Top of Supplied passage

Professor Corinna Hawkes is one of the Commissioners aiming to stimulate action on obesity and strengthen accountability systems.

Published (Updated )

A major new report by The Lancet Commission on Obesity has found that leaders must take a hard line against powerful commercial drivers and rethink global economic incentives within the food system in order to tackle the joint pandemics of obesity, under nutrition and climate change.

Led by the University of Auckland (New Zealand), the George Washington University (USA), and World Obesity Federation (UK), the new Lancet Commission is the result of a three-year project led by 26 experts from 14 countries.

The Commission says maligned economic incentives, lack of political leadership, and insufficient societal demand for change are preventing action on The Global Syndemic, with rising rates of obesity and greenhouse gas emissions, and stagnating rates of under nutrition.

They are calling for a global treaty to limit the political influence of Big Food, redirection of US$ 5 trillion in government subsidies away from harmful products, and advocacy from civil society to break policy inertia.

Obesity epidemic

Professor Corinna Hawkes, Director of the Centre for Food Policy at City, University of London, is one of the Commissioners. Her expertise is in food policy, food systems and nutrition.

She explains that turning back the epidemic of obesity will mean a very different food economy for the 21st century.

"We need far-sighted policy makers and private sector leaders to drive forward actions that produce benefits for obesity, undernutrition, economy and sustainability.

At the moment economic incentives are driving us to over-produce and over-consume, leading to obesity and climate change. At the same time many millions still do not have enough nutritious food, leading to undernutrition. It’s a warped system with an outdated economic model at its core."

Bottom of Supplied passage
Top of Raw data

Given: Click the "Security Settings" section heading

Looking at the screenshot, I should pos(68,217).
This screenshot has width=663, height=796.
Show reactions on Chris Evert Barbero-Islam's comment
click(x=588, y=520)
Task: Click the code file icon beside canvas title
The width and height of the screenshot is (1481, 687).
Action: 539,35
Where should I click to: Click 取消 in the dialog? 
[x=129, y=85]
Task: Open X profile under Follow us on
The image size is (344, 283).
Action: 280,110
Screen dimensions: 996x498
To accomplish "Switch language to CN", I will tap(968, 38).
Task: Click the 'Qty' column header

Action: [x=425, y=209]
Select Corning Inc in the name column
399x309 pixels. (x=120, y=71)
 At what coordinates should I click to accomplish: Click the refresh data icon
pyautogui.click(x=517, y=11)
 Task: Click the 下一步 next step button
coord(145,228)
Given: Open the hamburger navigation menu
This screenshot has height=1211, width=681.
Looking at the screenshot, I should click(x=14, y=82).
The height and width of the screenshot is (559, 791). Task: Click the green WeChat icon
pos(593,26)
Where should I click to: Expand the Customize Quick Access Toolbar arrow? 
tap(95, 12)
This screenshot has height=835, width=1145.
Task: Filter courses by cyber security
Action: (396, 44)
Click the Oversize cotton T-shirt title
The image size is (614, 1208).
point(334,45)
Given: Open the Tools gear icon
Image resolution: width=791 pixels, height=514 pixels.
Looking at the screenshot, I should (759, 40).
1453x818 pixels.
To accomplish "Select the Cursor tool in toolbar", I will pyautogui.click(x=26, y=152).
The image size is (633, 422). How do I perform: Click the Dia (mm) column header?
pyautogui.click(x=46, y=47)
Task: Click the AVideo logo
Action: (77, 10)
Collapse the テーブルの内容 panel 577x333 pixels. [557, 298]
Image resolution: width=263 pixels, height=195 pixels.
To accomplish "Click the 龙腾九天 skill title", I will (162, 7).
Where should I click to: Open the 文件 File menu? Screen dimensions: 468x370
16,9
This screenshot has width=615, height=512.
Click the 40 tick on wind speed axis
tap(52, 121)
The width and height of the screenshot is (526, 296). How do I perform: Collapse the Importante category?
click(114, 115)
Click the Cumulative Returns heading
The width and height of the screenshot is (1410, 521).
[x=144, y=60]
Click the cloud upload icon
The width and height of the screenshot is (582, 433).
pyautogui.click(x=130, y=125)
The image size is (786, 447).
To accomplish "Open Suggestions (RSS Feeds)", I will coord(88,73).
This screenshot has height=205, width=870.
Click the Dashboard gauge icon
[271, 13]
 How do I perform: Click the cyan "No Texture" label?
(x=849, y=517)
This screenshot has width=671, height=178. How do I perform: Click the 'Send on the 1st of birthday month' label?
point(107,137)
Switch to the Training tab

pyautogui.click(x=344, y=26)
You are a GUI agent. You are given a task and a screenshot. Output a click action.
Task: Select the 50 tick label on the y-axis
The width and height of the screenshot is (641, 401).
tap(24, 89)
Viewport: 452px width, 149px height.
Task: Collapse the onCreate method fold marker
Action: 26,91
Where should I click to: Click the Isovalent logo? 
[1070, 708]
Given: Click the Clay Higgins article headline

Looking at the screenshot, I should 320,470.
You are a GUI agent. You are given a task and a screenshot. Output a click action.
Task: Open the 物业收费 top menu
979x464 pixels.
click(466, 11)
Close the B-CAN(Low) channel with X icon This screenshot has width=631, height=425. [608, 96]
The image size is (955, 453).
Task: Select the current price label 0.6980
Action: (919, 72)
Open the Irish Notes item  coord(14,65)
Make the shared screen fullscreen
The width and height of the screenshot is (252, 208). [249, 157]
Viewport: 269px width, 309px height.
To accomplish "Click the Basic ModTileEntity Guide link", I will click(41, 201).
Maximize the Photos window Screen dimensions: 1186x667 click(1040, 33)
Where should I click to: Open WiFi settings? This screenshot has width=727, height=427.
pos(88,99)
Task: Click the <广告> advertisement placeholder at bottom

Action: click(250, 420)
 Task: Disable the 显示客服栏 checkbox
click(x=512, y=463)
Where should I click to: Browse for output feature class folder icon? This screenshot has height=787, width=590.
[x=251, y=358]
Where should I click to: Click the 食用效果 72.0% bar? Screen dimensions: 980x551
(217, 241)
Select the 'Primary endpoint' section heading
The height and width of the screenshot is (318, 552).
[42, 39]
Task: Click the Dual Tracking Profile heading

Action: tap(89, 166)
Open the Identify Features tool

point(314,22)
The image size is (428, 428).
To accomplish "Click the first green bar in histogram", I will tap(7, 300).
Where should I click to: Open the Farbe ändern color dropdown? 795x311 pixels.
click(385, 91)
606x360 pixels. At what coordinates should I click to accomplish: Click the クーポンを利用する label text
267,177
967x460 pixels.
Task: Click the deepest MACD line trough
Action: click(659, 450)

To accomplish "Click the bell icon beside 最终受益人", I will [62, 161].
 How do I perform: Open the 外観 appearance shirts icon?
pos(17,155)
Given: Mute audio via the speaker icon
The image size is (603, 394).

Bottom of Raw data

◆ Exercise set ◆
1 - List every organization that the Lancet obesity report article names as leading the new Lancet Commission, along with the country given for each.
2 - From the Lancet obesity report article, reproduce the text starting with "The Commission says" and going on through "of under nutrition.".
3 - Proceed with the Lancet obesity report article from the point where it stops.
Nothing in the saved entries is required here.

◆ Task-by-task answers ◆
1 -
- University of Auckland (New Zealand)
- The George Washington University (USA)
- World Obesity Federation (UK)

2 -
The Commission says maligned economic incentives, lack of political leadership, and insufficient societal demand for change are preventing action on The Global Syndemic, with rising rates of obesity and greenhouse gas emissions, and stagnating rates of under nutrition.

3 -
The Global Syndemic

Commission co-chair, Professor Boyd Swinburn of the University of Auckland says:

“Until now, under nutrition and obesity have been seen as polar opposites of either too few or too many calories. In reality, they are both driven by the same unhealthy, inequitable food systems, underpinned by the same political economy that is single-focused on economic growth, and ignores the negative health and equity outcomes.

“Climate change has the same story of profits and power ignoring the environmental damage caused by current food systems, transportation, urban design and land use. Joining the three pandemics together as The Global Syndemic allows us to consider common drivers and shared solutions, with the aim of breaking decades of policy inertia.”

The Commission aims to stimulate action on obesity and strengthen accountability systems for the implementation of agreed recommendations to reduce obesity and its related inequalities.

The release of this report follows the publication of the EAT-Lancet Commission earlier this month, which provided the first scientific targets for a healthy diet within planetary boundaries. Professor Hawkes and Professor Tim Lang from City also contributed to this report.